I definitely did not have anxiety issues as a child. When did it start to develop? Later in my teens, as pressures from school started to weigh on me and I lost the ability to make time for myself. But when I really think of it, it was also when I was trapped in buildings all the time. No fresh air, no breaks from stress, no physical activity, nothing. I was in school full-time working hard to get good grades and I also worked part time to pay for my own things. My part-time job was in the mall, and the next one was inside a concrete building with no windows, similar to the mall.
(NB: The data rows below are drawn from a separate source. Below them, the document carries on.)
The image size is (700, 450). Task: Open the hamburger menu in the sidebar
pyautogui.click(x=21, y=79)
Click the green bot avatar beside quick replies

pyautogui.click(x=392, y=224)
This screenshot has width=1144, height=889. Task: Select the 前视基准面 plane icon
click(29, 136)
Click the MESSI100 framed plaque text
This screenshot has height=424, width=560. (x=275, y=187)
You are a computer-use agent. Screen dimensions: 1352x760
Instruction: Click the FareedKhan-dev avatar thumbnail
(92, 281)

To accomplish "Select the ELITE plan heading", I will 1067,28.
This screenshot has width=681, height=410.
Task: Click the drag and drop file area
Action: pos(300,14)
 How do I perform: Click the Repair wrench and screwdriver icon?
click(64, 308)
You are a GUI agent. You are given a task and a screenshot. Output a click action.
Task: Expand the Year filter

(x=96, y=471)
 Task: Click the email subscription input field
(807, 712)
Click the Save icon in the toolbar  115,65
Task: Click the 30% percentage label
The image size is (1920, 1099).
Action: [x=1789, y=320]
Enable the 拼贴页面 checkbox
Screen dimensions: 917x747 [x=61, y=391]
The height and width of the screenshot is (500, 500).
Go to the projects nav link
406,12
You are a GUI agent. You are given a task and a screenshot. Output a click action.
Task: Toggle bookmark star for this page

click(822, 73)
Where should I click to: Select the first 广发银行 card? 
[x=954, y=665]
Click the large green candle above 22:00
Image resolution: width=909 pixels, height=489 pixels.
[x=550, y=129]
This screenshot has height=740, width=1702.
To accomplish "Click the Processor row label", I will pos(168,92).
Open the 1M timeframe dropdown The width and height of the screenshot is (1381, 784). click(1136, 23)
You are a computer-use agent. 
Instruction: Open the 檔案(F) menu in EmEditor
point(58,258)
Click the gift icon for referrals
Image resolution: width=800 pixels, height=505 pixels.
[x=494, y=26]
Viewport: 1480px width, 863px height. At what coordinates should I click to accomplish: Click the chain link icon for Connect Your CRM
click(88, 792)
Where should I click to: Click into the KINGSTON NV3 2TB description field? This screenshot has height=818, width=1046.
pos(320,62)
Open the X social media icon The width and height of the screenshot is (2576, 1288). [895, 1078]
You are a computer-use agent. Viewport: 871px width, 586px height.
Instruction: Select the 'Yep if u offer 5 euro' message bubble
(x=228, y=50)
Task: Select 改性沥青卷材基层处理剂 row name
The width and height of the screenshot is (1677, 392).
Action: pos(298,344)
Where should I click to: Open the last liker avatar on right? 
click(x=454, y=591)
The older I got, the less time I found myself exploring outdoors...and interestingly eough, I can't think of a single time when I faced the weight of anxiety while outside enjoying nature. Those are my restorative moments - the moments where I am filled again with wonder and grace and joy. Maybe we need a little danger. Maybe feeling safe isn't actually good for us. It's crazy how little we prioritize time outside as a society (especially in the name of "safety") and yet how crucial it is for all areas of our health. 

We aren't separate from nature, we are a part of nature. We are made of nature, we connect with nature, and nature is our natural habitat. Take a fish out of the water and how long does it thrive for? No, nature is not imperative for our physical survival as water is to a fish, but I do think it is imperative to our ability to thrive. So next time you are feeling out of sorts, disconnected, lost, afraid or unsure, head outside for a walk - find a trail and spend some time breathing in the fresh crisp air. It really will amaze you how revitalizing it is.

And if like me, you find yourself stuck indoors more often than you'd like, from work or current priorities that can't really be changed - definitely bring some plants into your space. They bring therapeutic benefits and purify the air which is always a good thing. On top of that, be sure to have a diffuser going and pick some pure essential oils that are straight nature - no added synthetics or artificial fragrances. Essential oils have made such a difference in my life - it's like bringing the way nature restores me into my home and having it available 24/7. Surely I still seek out fresh air and being outdoors as much as I can - but on brutal winter days or days when work calls and I am stuck inside, essential oils help bring that restoration and calmness and grounding to me.

Overall, if you are feeling the winter blues, or just blues in general, ask yourself "when was the last time I prioritized time in nature and how did it make me feel?" I really want to challenge everyone, myself especially, to take advantage of the healing and restoration and wonder that nature has to offer. It is free - and it brings freedom. Don't lie to yourself that you are safer in your car or in your house - and even if you are - at what cost? Get out and live your life. Enjoy what the world has for you. Breathe in the country air. Overwhelm your senses with beauty. Take off your shoes and run. Bring a blanket and a good book and read. Wade in the water. Lay on your back and look at the stars. Grab some snowshoes and go look for wildlife. Nature will speak to you and give you what you need.